Tuesday 16 May 2017

Using directional shading on boundaries for cartographic effect in ArcGIS Desktop?


The attached screenshot of a National Geographic map shows some beautiful directional shading of boundaries. I'm trying to reproduce this sort of shading for a burn perimeter map, as I want to highlight features within the burn perimeter and not overshadow them with a transparent polygon or crosshatch. Is there a way to accomplish this sort of boundary shading using ArcGIS 10?


Link to larger map titled: "1946 Political Subdivisions Of India By National Geographic.jpg"
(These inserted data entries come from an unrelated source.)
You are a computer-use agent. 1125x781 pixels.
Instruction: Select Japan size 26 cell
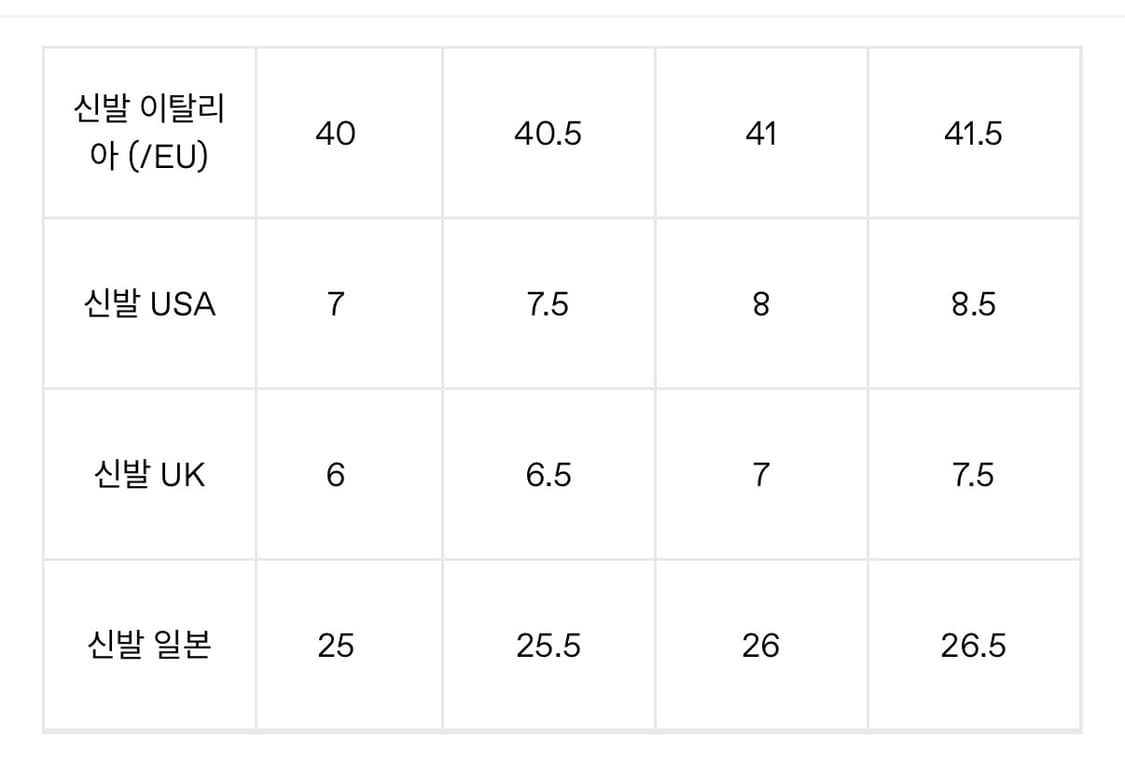761,646
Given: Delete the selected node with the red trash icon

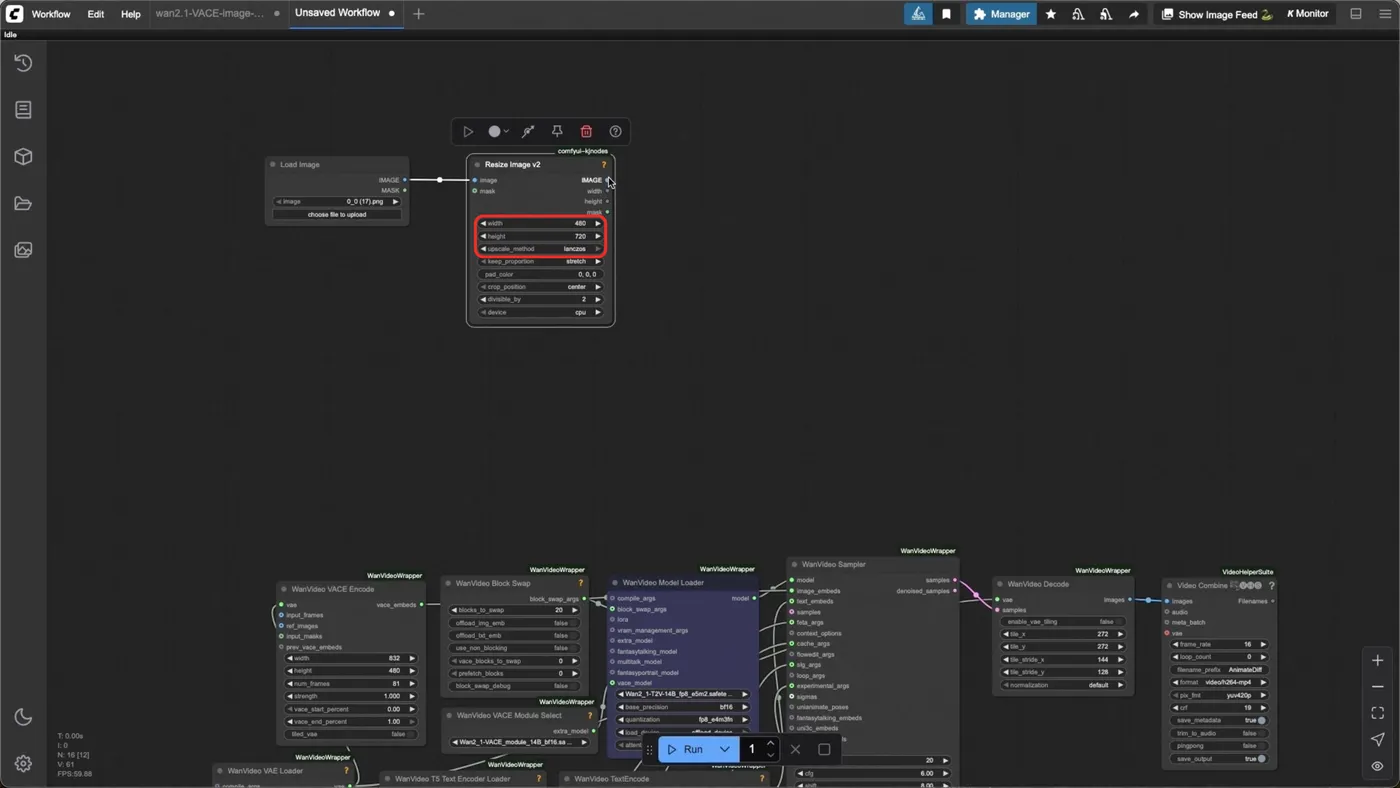Looking at the screenshot, I should click(586, 131).
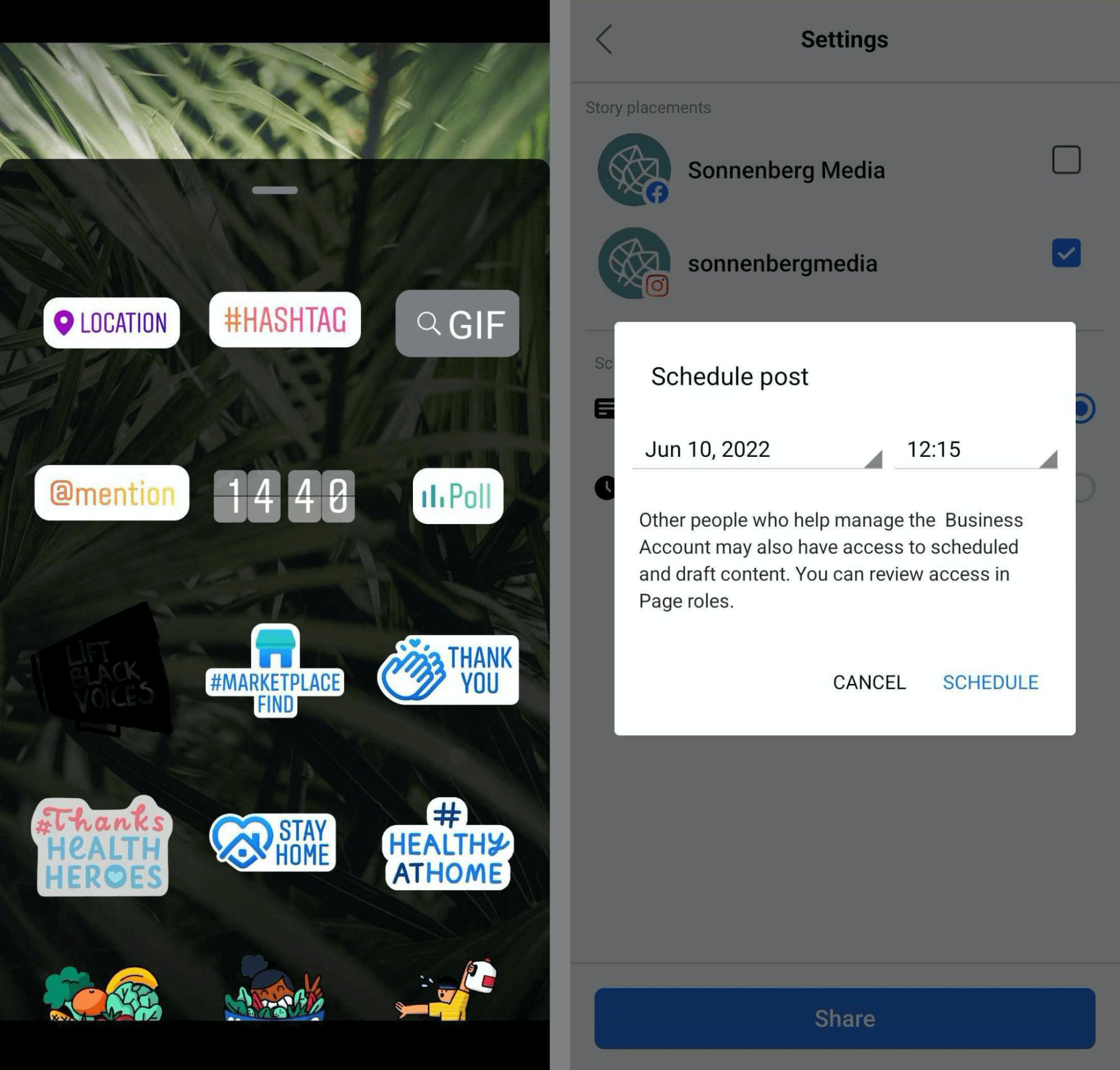Image resolution: width=1120 pixels, height=1070 pixels.
Task: Enable sonnenbergmedia Instagram placement checkbox
Action: click(1065, 252)
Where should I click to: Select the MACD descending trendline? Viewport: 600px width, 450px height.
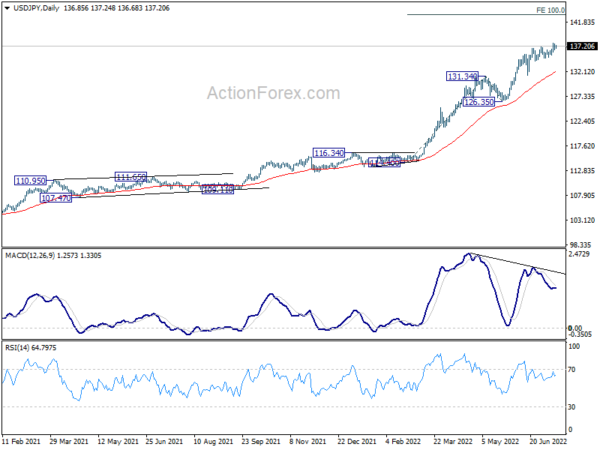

enter image description here



Answer



I've usually used one of two methods to shade the interior of polygons. Assuming this is our set of input polygons:


Input data



Option 1 is to use the Buffer tool, create a buffer of negative distance (e.g. -500 meters) and set the line_side parameter to OUTSIDE_ONLY. This will generate areas inside of each polygon, giving the nice look of country borders on a political map when combined with a transparency setting:


Interior buffer


Option 2 is to convert polygons to lines and then use the Euclidean Distance tool (in Spatial Analyst) to create a distance raster. Use ExtractByAttributes to remove areas farther than you want to shade, change the raster symbology to Stretched with the min/max values equal to 0 and your max distance. Add in some transparency, and it looks pretty good:


Distance raster


If you wanted a different color for each raster area, you could rasterize the R/G/B values for each polygon, multiply them by the fraction of the max distance, and merge them back into a multiband raster. Let me know if you want more detailed instructions on this part.